Just to divert my thoughts a little space,

Because I’m rather hippish, and may borrow 

Some spirits, guessing at what kind of face 

May lurk beneath each mask…

(506-510)

Here, the poetic voice, the masked Byron, is figured as another character, materially present within the space of the narrative. Given the extent to which each character is wearing a performative mask throughout the poem, the reader is encouraged to wonder “what kind of face may lurk beneath” the narrator’s mask. Or, rather, who is Byron the man, behind the “Byron” whose identity is performed as the poetic voice?

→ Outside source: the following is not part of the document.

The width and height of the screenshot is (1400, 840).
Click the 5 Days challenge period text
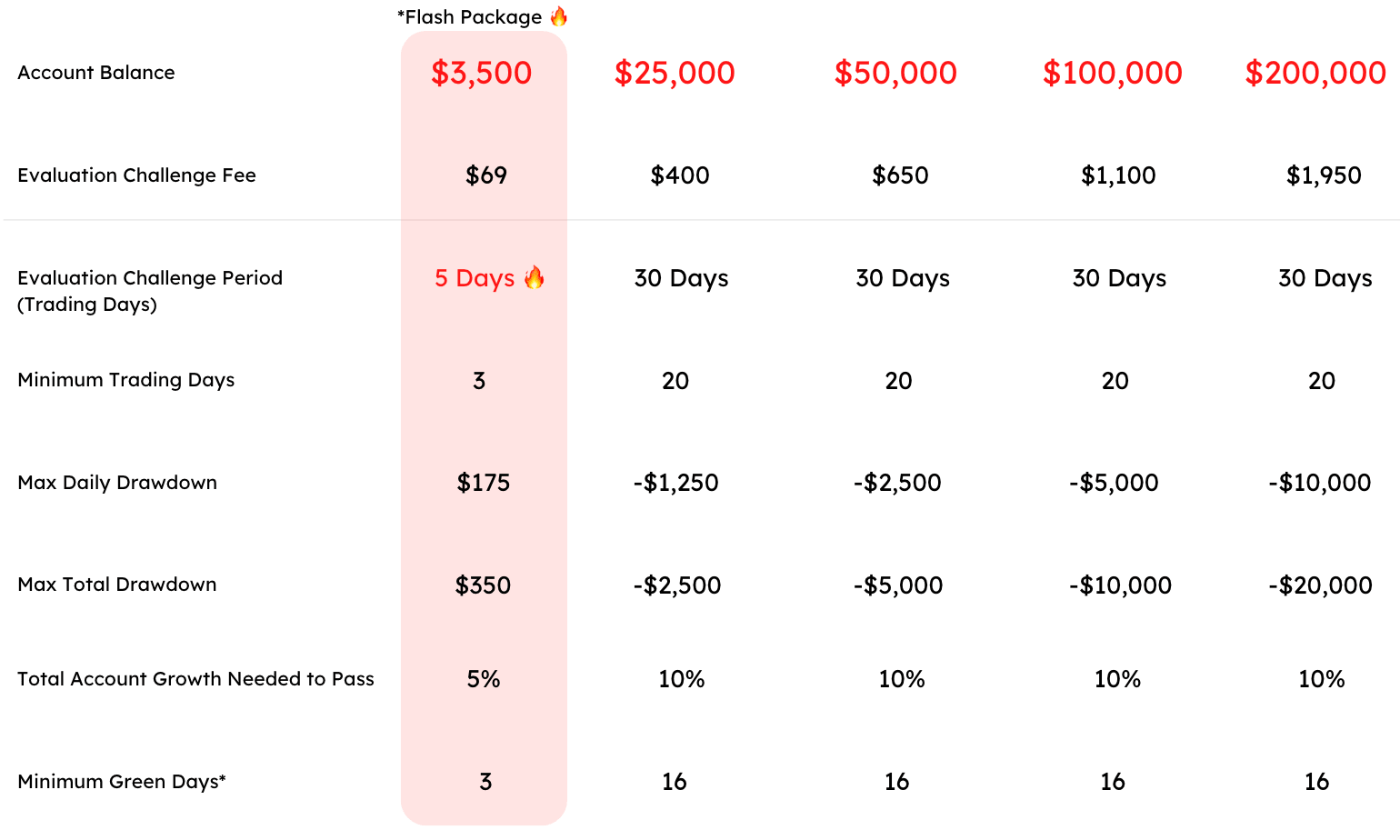475,278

This Byron-as-poetic-voice is perhaps even more prevalent in Don Juan. Once again, consider the opening line of the Aeneid: “Arma virumque cano….” (translation: “I sing of arms and the man.”). The poet is immediately foregrounded by the use of the first person “cano.” Byron similarly begins his epic in the first person: “I want a hero.”(1). Nonetheless, as opposed to the Aeneid, in which the hero is figured as a predetermined subject, Byron emphasizes the fact that the creation of a hero is a labourious and performative act which must be undertaken by the epic poet. Virgil’s voice, though embodied, is vivified by the muses to sing a song supposedly predetermined by history. Virgil hides the labour, thereby hiding the performativity; Byron emphasizes the labour and exposes the performativity. Byron writes, for example, in the third stanza that certain heroes were “Exceedingly remarkable at times, / But not at all adapted to my rhymes.” (23-24). He goes on to write: 

Most epic poets plunge in ‘media res’,

(Horace makes this the heroic turnpike road)

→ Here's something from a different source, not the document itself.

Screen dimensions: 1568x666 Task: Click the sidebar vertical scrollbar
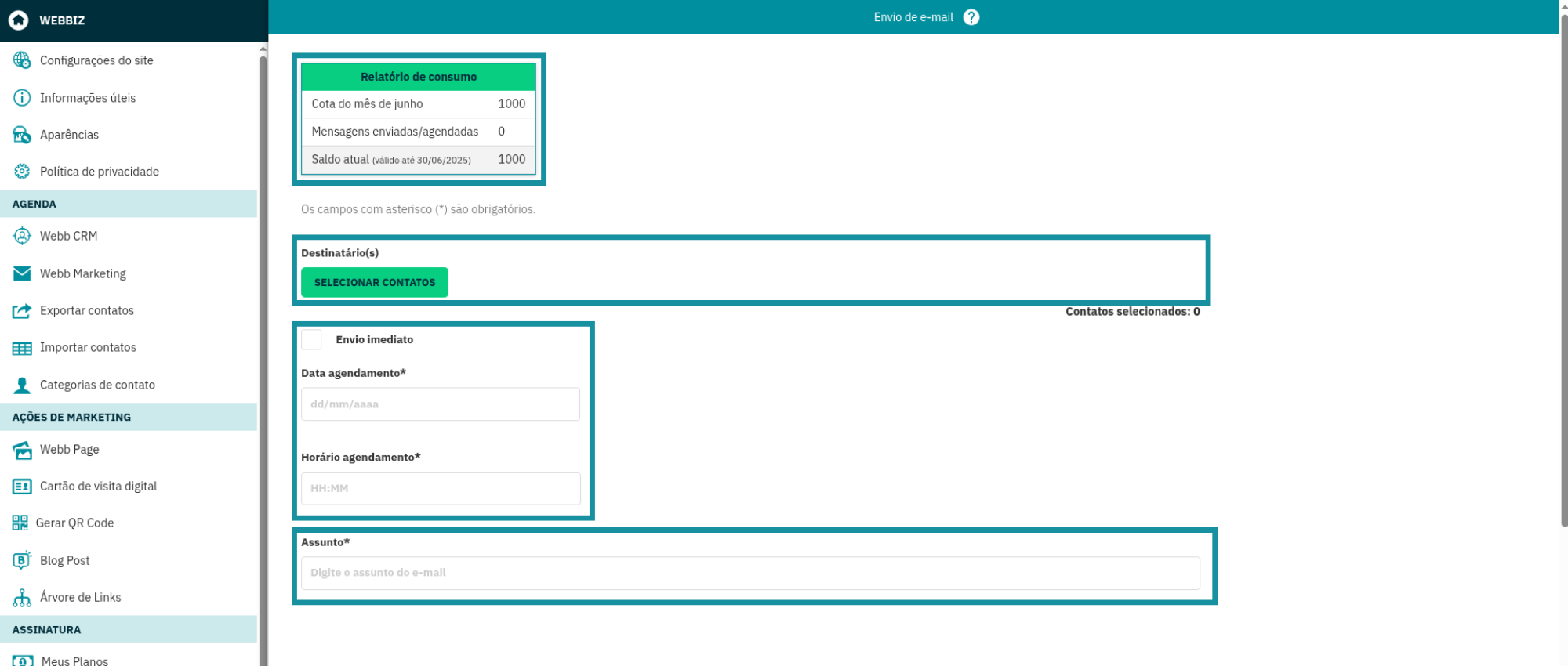point(263,313)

That is the usual method, but not mine – 

My way is to begin with the beginning; 

The Regularity of my design 

Forbids all wandering as the worst of sinning, 

And therefore I shall open with a line 

(Although it cost me half an hour in Spinning)

(41-54)

The reader is therefore made aware of the performativity of poetic creation — how the epic poet (or the satirical poet, for that matter) is a typological identity which is not inherent, but may nonetheless be performed by the emission of signs established by archetypes like Horace and Virgil. Byron’s poetry is perennially laced with this sort of metafictional interjection, always disallowing the reader from being immersed in narrative as something independent of its narration.

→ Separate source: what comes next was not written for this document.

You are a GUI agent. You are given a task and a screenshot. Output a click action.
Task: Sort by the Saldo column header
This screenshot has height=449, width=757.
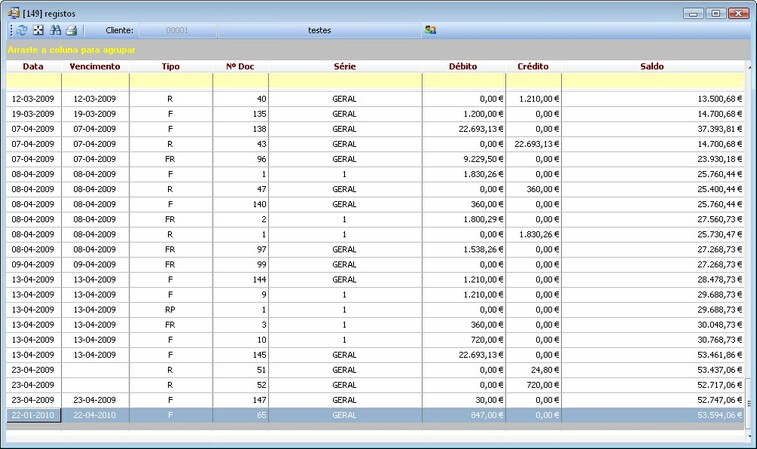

In summary, Byron elucidates the performativity of identity formation on all levels of text—in authorship, narration, and character. Race, gender, authorhood, and various other categories of identity are shown to be constructed by individuals through their emission of culturally determined indexical signs. Thus, in his works, Byron reveals the fallaciousness of the ontological assumptions that inform our inclination to read bodies and texts as symptomatic of an abiding essential self. His world is one in which an individual must constantly navigate their social interactions (including the intercourse between author and reader) as if they were a game or an act of theatre replete with costumes, makeup, and masks, both literal and figurative. Yet for all the horror and uncertainty inherent to such deceptive reality, Byron shows us that it can also be one of remarkable playfulness and revolutionary liberality.  

Works Cited

Byron, George Gordon Lord Byron, edited by T. G. Steffan, E. Steffan, and Willis Winslow Pratt. Don Juan. Penguin, 1977.

Byron, George Gordon Lord Byron. “The Deformed Transformed.” Lord Byron: The Complete Poetical Works 6, 1977, 517-77.

Byron, George Gordon Lord Byron. Beppo: A Venetian Story. John Murray, 1818.

Judith Butler. “Performative acts and gender constitution: An essay in phenomenology and feminist theory.” Theatre journal, Vol. 40, no. 4, 1988, 519-531.

Cochran, Peter. Byron’s European Impact. Cambridge Scholars Publishing, 2015.

Paul M Curtis. “Byron’s Beppo: Digression and Contingency.” The Dalhousie Review, Vol 73. no. 1, 1993.

Nietzsche, Friedrich. On The Genealogy of Morals. Translated by Walter Kaufmann. Penguin Random House, 2010.

Peirce, Charles Sanders. “Logic as Semiotic: The theory of signs.” Philosophical writings of Peirce, Dover, 1902.